Shifting your KiwiSaver funds from one place to another comes with risks. Photo: RNZ
KiwiSaver members spooked by market movements have been shifting to more conservative funds, but not at the levels seen when Covid hit in 2020, providers say.
ANZ Investments managing director Fiona Mackenzie said there a couple of hundred ANZ KiwiSaver members had got in touch wanting to shift to more conservative funds in recent days.
But she said that was a fraction of the Covid times.
"This may in part be because we have been providing regular reminders - via our website and emails/letters to customers - about how to deal with short-term market volatility," she said.
"We understand people may be anxious or have questions. So, it is important to remember that financial markets do go up and down. When markets fell in 2020 on the back of Covid-19 concerns, we saw a lot of investors switch out of growth-oriented funds into more conservative ones. It meant that many missed out on the rebound in markets that followed."
She said it was not wise for people to try to time the markets.
"Instead, we believe it's important to stay focused on your long-term goals. If you can, you should continue making regular contributions into your KiwiSaver account.
"People should check that they're invested in the right fund for their age, life goals and tolerance for risk. Markets will always fluctuate but the longer your investment timeframe the less affected you are by short-term volatility."

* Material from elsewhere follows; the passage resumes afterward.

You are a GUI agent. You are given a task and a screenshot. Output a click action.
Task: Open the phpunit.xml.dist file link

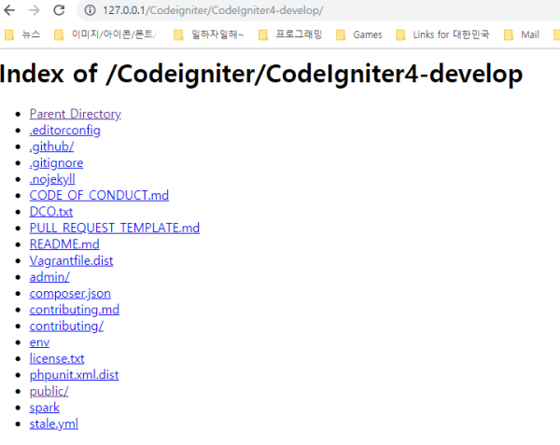pyautogui.click(x=74, y=375)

Pie Funds chief executive Ana-Marie Lockyer said investors had seen a lot of volatility over the past five years.
"I am not sure they stay the course, but they are getting better at it," she said.
"Sometimes these periods are the best way to learn and there have been plenty of opportunities for this in recent times."
She said the absolute number of switches was dropping as people had more experience with market events, but the number of KiwiSaver members switching to conservative funds had lifted 100 percent during recent periods of market turbulence.
She said investors in all products should resist the urge to react emotionally and instead focus on long-term investment principles that had proven successful over time.
"While it may feel like a safe move in the moment, such decisions often lead to worse long-term outcomes, locking in losses and missing the recovery.
"While the instinct to protect savings is understandable, history and global evidence show that such moves often lead to worse long-term outcomes.
"We try and touch base with a number of investors who have switched to ensure that they are supported in their decision making and able to make informed, rather than rash decisions."
She said during the Covid disruption, about 70 percent of people in Australia who switched to conservative funds ended up worse off than they would have if they stayed where they were.
"Many of these investors crystallised their losses, moving into low-risk funds just before markets rebounded, missing the recovery that followed. For instance, individuals who switched in March 2020 when markets were at their lowest points locked in declines of 20 percent or 30 percent only to see markets bounce back within months.
"By the end of the year, most growth-oriented funds had fully recovered and even posted gains. Those who remained invested not only regained their losses but also benefited from the strong rally, while switchers struggled to recoup their funds."
Lockyer said market downturns would trigger fear which then led to irrational decision making.
"Behavioural finance studies have shown that investors tend to feel the pain of losses more acutely than the pleasure of gains, making them more likely to react defensively during downturns. However, history consistently shows that markets recover over time.
"The best course of action for most investors is to stay invested and trust in their long-term strategy rather than reacting impulsively to short-term market movements."